Decide on the implemented backend (probably either a database-based simple implementation, or a Solr implementation) and start coding. A SearchApiServiceInterface implentation is needed at minimum, possibly with additional helping classes.

Comments

drunken monkey’s picture

Version: » 7.x-1.x-dev
Status: Active » Needs work

One note first: After consulting my mentor, I decided to implement a database based service, since it is of more immediate value to most users.

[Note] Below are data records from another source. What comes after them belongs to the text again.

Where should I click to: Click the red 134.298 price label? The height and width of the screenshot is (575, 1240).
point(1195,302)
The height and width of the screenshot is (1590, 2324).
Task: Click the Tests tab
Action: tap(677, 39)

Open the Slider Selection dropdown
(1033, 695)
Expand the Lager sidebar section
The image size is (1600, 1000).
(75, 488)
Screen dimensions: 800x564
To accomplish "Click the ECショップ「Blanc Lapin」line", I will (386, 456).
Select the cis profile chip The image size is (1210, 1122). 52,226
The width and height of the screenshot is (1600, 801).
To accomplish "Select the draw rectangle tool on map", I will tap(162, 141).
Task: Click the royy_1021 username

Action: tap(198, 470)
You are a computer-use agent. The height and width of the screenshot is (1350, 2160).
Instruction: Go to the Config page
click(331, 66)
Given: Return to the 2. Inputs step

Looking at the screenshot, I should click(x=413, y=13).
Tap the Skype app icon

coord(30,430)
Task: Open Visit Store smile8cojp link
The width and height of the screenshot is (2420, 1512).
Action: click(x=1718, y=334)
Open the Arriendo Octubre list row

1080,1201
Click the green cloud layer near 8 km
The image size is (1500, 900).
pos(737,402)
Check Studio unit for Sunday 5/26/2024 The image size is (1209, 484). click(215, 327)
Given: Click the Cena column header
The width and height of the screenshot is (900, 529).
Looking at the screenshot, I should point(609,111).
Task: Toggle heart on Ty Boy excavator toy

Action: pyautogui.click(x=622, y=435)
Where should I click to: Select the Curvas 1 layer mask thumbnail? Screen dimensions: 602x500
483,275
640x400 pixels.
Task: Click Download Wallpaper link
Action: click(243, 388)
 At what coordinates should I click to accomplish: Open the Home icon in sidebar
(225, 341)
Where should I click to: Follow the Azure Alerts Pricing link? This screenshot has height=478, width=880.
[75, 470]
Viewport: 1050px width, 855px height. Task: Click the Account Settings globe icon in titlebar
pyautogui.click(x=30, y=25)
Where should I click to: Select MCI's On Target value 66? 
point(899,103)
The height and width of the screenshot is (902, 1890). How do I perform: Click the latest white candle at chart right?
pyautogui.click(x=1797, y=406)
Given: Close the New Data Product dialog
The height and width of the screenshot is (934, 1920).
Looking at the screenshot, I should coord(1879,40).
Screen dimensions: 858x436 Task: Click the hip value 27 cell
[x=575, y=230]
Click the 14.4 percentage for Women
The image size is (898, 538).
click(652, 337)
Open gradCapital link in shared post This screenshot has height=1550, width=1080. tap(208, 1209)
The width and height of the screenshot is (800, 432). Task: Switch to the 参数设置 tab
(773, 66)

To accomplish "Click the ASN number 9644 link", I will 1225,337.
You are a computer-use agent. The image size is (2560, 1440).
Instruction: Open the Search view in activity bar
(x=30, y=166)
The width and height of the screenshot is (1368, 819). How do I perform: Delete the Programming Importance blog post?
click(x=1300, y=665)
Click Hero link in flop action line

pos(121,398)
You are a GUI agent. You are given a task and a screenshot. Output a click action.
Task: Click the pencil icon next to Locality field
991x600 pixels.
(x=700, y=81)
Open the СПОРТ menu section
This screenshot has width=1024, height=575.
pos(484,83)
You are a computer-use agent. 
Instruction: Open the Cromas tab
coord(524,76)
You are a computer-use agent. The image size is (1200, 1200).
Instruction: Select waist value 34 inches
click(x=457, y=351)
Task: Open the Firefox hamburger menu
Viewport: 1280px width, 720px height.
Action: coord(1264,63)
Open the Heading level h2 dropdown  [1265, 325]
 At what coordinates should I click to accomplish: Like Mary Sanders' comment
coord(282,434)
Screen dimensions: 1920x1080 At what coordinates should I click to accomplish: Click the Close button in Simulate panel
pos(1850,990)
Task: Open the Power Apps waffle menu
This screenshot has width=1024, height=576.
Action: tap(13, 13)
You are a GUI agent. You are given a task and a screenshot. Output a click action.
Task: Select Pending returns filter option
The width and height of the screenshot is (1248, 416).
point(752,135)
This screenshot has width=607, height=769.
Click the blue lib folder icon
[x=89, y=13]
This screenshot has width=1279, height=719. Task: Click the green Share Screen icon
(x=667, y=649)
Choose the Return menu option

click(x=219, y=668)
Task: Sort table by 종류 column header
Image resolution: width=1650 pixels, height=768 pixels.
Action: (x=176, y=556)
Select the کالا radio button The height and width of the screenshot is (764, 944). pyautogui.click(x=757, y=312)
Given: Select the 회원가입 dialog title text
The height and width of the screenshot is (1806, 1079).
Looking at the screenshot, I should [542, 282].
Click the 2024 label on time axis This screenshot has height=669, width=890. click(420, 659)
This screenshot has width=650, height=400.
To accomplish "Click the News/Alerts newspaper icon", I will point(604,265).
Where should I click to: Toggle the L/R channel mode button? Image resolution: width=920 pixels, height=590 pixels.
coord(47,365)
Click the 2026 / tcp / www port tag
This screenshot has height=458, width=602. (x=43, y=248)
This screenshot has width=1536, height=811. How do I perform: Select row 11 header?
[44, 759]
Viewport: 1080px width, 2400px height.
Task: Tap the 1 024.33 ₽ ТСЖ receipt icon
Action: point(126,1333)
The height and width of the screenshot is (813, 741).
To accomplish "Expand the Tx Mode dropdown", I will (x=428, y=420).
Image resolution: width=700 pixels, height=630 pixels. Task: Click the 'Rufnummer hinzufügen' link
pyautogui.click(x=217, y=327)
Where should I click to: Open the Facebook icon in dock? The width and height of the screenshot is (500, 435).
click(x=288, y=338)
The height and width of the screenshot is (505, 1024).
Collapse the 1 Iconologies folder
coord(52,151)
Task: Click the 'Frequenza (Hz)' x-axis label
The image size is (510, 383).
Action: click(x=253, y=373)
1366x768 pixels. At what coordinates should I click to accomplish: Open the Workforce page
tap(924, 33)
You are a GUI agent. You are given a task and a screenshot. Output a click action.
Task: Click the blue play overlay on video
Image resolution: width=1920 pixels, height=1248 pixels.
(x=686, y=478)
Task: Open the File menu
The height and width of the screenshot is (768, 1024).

I'm almost done, just the actual searching needs to be implemented – and this is where it got tricky.
With my current database layout, I have for each field that should be fulltext-searchable a table with three rows: item_id (the id of the indexed entity object, e.g. the nid), word (one entry for each indexed word per item) and score (a measure of how often and prominently the word appears on that item). Now, when doing a search on "green apple" (let alone "(green apple) OR (yellow banana)"), how do I translate that into a query? I'm not even mentioning filters, yet…
I got as far as this:

SELECT item_id, SUM(score) AS score
FROM (
  SELECT *
    FROM table1
    WHERE word = "green"
    OR word = "apple"
    GROUP BY item_id
  UNION ALL
  SELECT *
    FROM table2
    WHERE word = "green"
    OR word = "apple"
    GROUP BY item_id
) t
GROUP BY item_id
HAVING COUNT(DISTINCT word) = 2
ORDER BY score DESC

It really works, but I'm worried about a) constructing it dynamically, b) extending it to support OR and NOT and c) its performance.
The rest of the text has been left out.